SHORT PROBLEM – Please copy the Freedom on Parole film entry word for word, from "Freedom on Parole (Frihed" to "film Temporary Release.".

READING TEXT –
======
- Theatrical poster
- Frihed på prøve
- Directed by: Erik Clausen
- Screenplay by: Erik Clausen
- Produced by: Peter Ingemann
- Starring: Erik Clausen; Helene Egelund; Jesper Asholt; Henrik Lykkegaard [da];
- Cinematography: Lars Reinholdt
- Edited by: Anders Refn
- Music by: Anders Bækholm Jensen
- Production company: Clausen Film
- Distributed by: Nordisk Film
- Release date: 10 June 2010 (Denmark);
- Running time: 104 min.
- Country: Denmark
- Language: Danish
- Budget: DKK 18,750,000

= Freedom on Parole =

Freedom on Parole (Frihed på prøve) is a 2010 Danish comedy-drama written and directed by and starring Erik Clausen, Helene Egelund, Jesper Asholt, and Henrik Lykkegaard. The film was produced by Clausen Film and distributed by Nordisk Film, and follows up on themes in Clausen's 2007 film Temporary Release.
======
EXTRACTED INFORMATION –

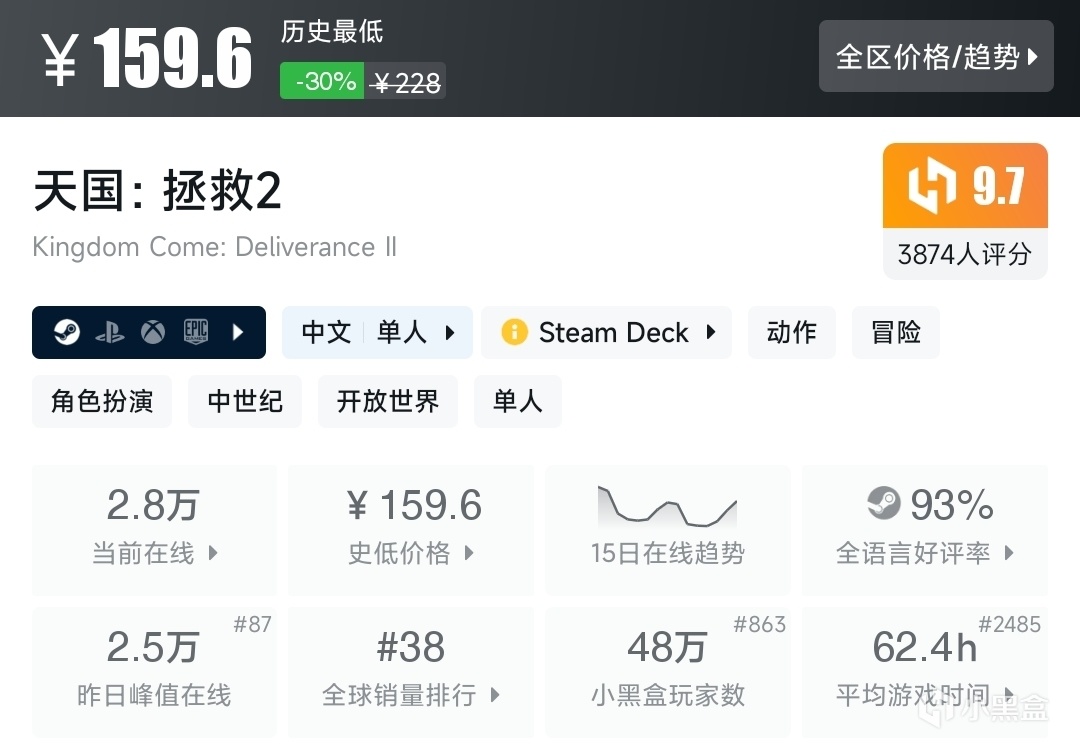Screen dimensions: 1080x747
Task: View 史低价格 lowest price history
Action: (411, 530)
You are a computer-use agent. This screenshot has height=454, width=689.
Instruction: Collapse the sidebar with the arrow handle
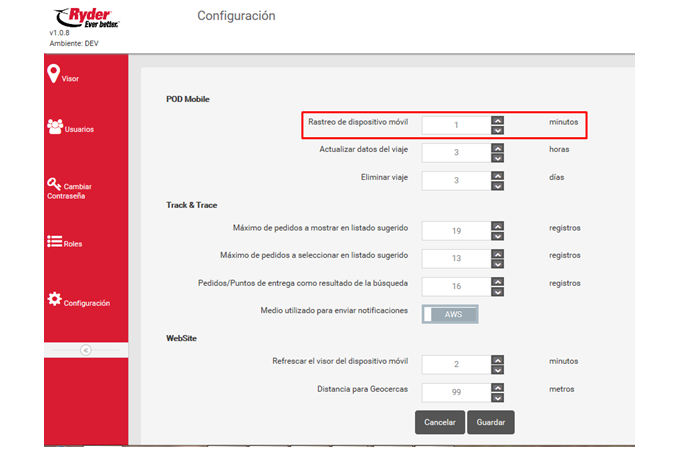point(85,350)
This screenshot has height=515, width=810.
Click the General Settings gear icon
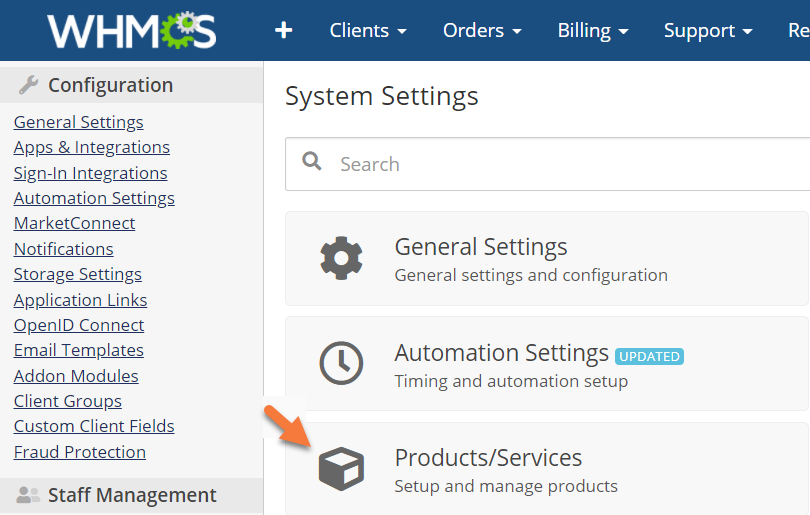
======
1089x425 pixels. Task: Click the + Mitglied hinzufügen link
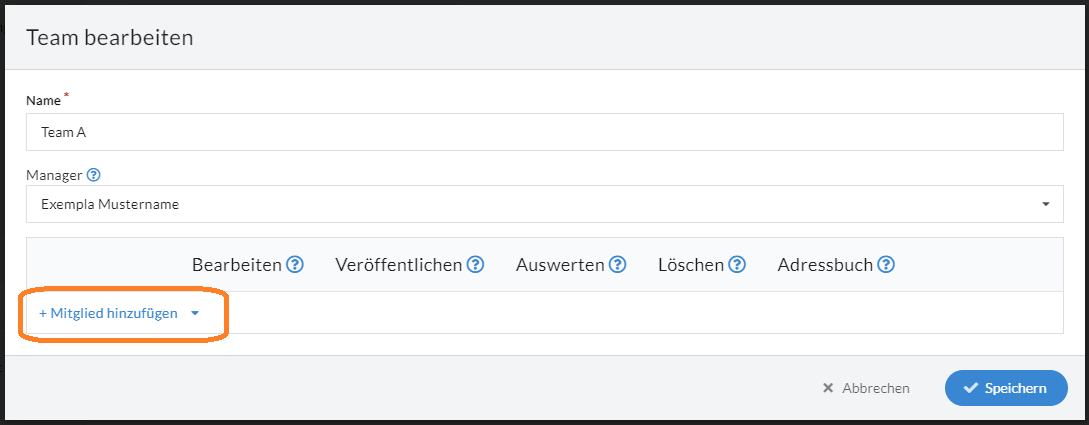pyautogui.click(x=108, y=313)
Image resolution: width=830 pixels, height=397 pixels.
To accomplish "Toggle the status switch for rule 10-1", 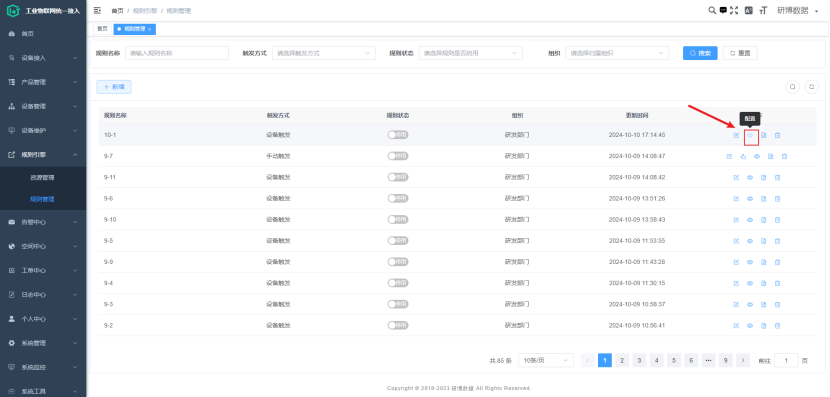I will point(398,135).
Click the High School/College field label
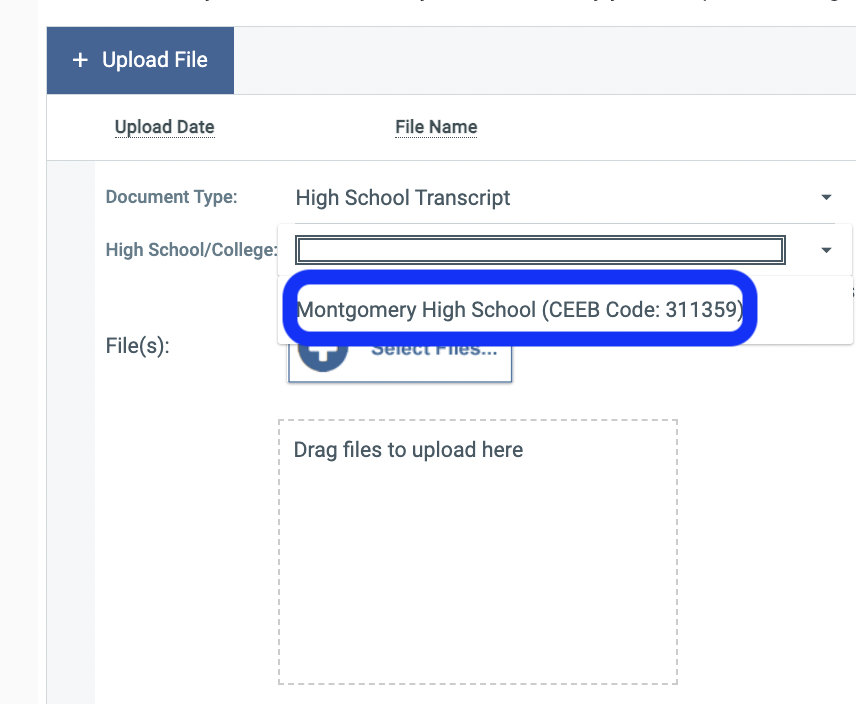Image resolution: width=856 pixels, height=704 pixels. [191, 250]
======
EXERCISE RESPONSE –
Freedom on Parole (Frihed på prøve) is a 2010 Danish comedy-drama written and directed by and starring Erik Clausen, Helene Egelund, Jesper Asholt, and Henrik Lykkegaard. The film was produced by Clausen Film and distributed by Nordisk Film, and follows up on themes in Clausen's 2007 film Temporary Release.